The former longtime secretary of the U.S. Commission of Fine Arts, Charles Atherton, 73, was hit Thursday night while crossing rain-slicked Connecticut Avenue NW. He was hit so hard that Atherton flew out of his shoes and was left crumpled on the road, bleeding from his head and nose after his head smashed into the windshield.

To quote the WashPost article:

Michael Baker, a communications consultant who was a few yards away when the accident occurred, was among the first to reach Atherton. “At one point, we were trying to get him to respond, and it was unclear if he was trying to respond or maybe drowning in blood,” he said. “I think he was having a difficult time breathing. He never said anything. He couldn’t speak, and he wouldn’t respond when we pinched his hand.”
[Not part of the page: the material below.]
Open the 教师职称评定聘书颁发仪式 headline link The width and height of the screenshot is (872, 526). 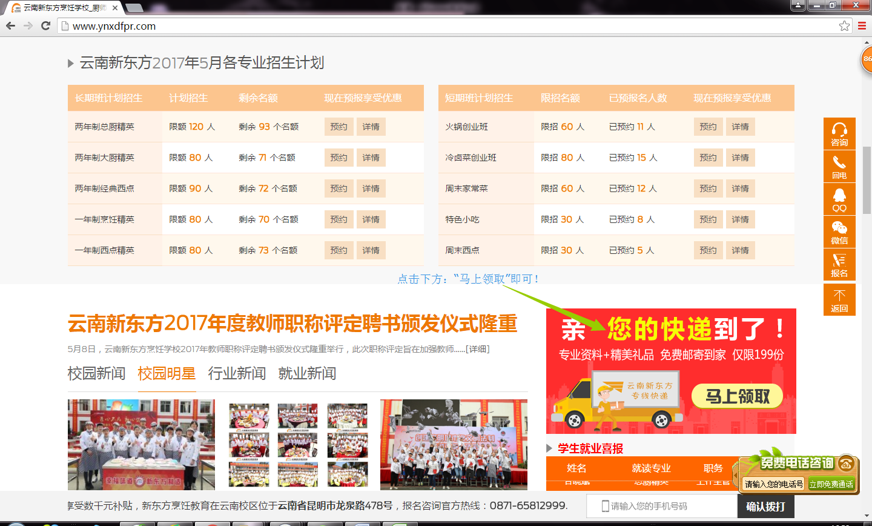tap(292, 324)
So this elderly statesman of DC is lying in the road, slowly bleeding, maybe to death, and what does the driver think about, what is she concerned with? His health, his survival, his life? Ha! No, she’s worried about liability. She cares more if he will sue her than if he lives. To quote the WashPost again:

Baker said he overheard a police officer “reassuring” the driver involved in the accident that she was not at fault. She had been headed south on Connecticut. On the face of it, Baker said, it may seem “offensive” that Atherton was ticketed, but he believed that the officers were seeking to establish liability. “It seemed primarily to assuage her,” he said of the driver. “She was just distraught. She was wailing for 45 minutes.”